Apple has had lots of slogans over the years, but the one that best represents the company’s early mindset was used in an ad for the original Macintosh. “The computer for the rest of us,” it was called. Apple was never an elitist company; it always wanted to reach beyond the wealthy and the tech-savvy and grasp the mainstream. The problem was that the company’s lofty standards and obsessive attention to detail made it very difficult to deliver a product it could live with at a price most people could stomach.

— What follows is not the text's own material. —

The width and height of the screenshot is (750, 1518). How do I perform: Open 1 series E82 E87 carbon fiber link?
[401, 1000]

That’s where the concept of the Apple Tax came from. Apple has simply never been interested in cutting corners in terms of design or user experience, and this gives its products a comparatively high pricing floor. There’s no Apple netbook; there’s no sub-$200 iPhone. The company won’t sacrifice quality, and this means it can’t make a truly cheap product.
I should say at this point, Apple will make some compromises to lower prices, as we saw last year with the iPhone 16e. That handset didn’t have terribly good cameras, it had a reduced-spec processor, and it didn’t get MagSafe, and I personally didn’t agree with the choices made during its development. But the 16e still met the overall standard of quality one would expect from an Apple product. It looked, felt, and behaved like a premium device.

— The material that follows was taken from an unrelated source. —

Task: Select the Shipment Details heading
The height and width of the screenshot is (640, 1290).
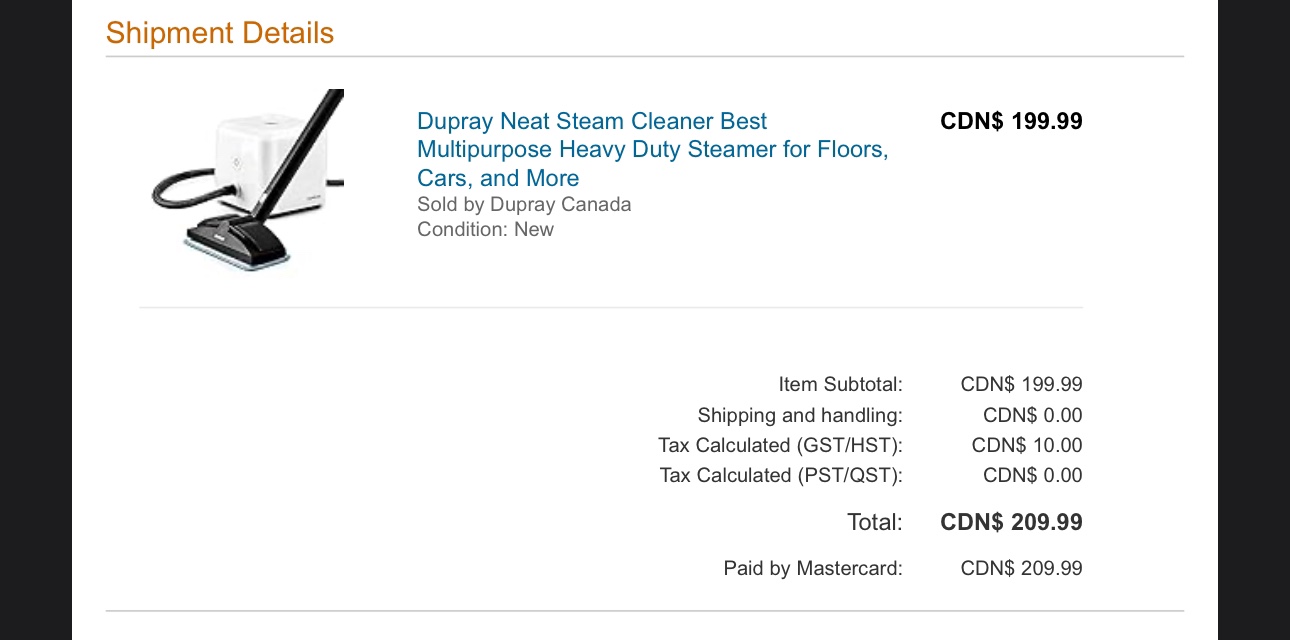Action: 220,33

With a big birthday approaching, however, Apple has learned a new trick: delivering affordable products without sacrificing quality. The iPhone 17e, about which I have certain reservations, nevertheless impresses by charging the same $599 as its predecessor while doubling the storage and adding MagSafe. I’d love for the price to drop somewhere closer to the iPhone SE 3, a phone that Apple managed to sell for $429, essentially, by recycling old hardware with only minor updates. The iPhone 17e, by contrast, appears to cram in most of what you’d want from a smartphone into a premium chassis at an affordable, albeit not truly cheap, price.
The new M5 MacBook Air, similarly, plays tricks with pricing in a way that could bring the quality option within reach of far more people. The previous model started at $999, and the new one starts at $1,099. That sounds like a price hike, and many customers will see it that way. But note that the entry-level storage has doubled from 256GB to 512GB. Previously, if you wanted a half-terabyte SSD (and we’ve been very clear that for most people, 256GB isn’t enough), you had to spend $1,199. This is one of those confusing situations where the price has simultaneously gone up and gone down, but the bottom line is that the best model for most people is more affordable now.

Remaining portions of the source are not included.